I have assembled cross-functional agile teams of database, network, middleware and server people. And I am trying to get them to cross-train within their domain (e.g. the database people should learn how to work on Oracle and SQL Server). This is working to some degree.
But my Agile Center lead is concerned that since they just have their siloed skill, and since many requests only need one or two of these things (e.g. network and database, or just a middleware change, or just a server change) that the team can't "swarm" to solve problems together. And without swarming she doesn't think that they are going to be able to become a high performing agile team.
So, on the one hand, I think that we are doing the right thing by forming cross-functional agile teams focus on their customers (which in this case are application teams), but on the other hand I think maybe Agile isn't a good fit for this situation.
What do you think ? Am I trying to put the Agile round peg into a square hole?
I worked in a cloud project that had %30 of the workload on operations teams. We had siloed teams such as, storage operations, application server operations, OS operations, security... What we did was to place one member from each of these operations teams to scrum teams with 2 hours per day dedication because we had to share the resources with other projects. During planning, we made sure that scrum team members joined from operations are capable to deliver their stories within this time limit. They also attended all scrum ceremonies as a member of the scrum team. This approach was successfull for that specific project but this was the only project I had that much operations work required. In the rest of the projects that I've been involved, operations work was minor compared to software development and the siloed teams of operations teams did not cause delays or risks.
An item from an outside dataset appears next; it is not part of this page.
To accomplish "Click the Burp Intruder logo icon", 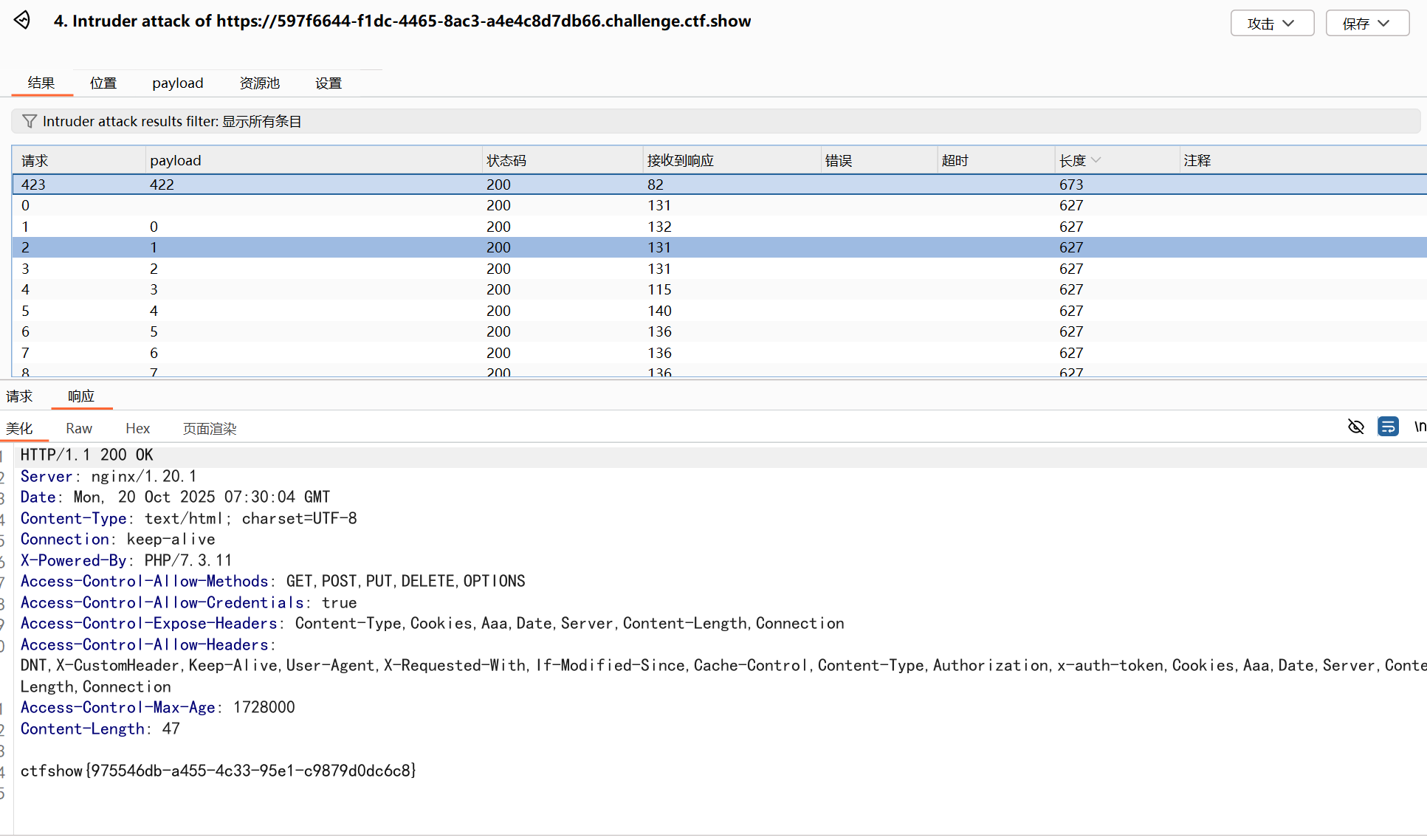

Hi All, I have just got into new role of IT project manager in BT. Projects that my team handled belongs to network infrastructure implementation related. I need few suggestions or action items to implement agile methodology into it.
"I have just got into new role of IT project manager"
Have you looked into the specifics? As in, have you done any team & org. recon work?
Cause otherwise you're trying to provide a solution without understanding the problem
I need few suggestions or action items to implement agile methodology into it.
Is it clear who wants agile practice to be implemented, and why?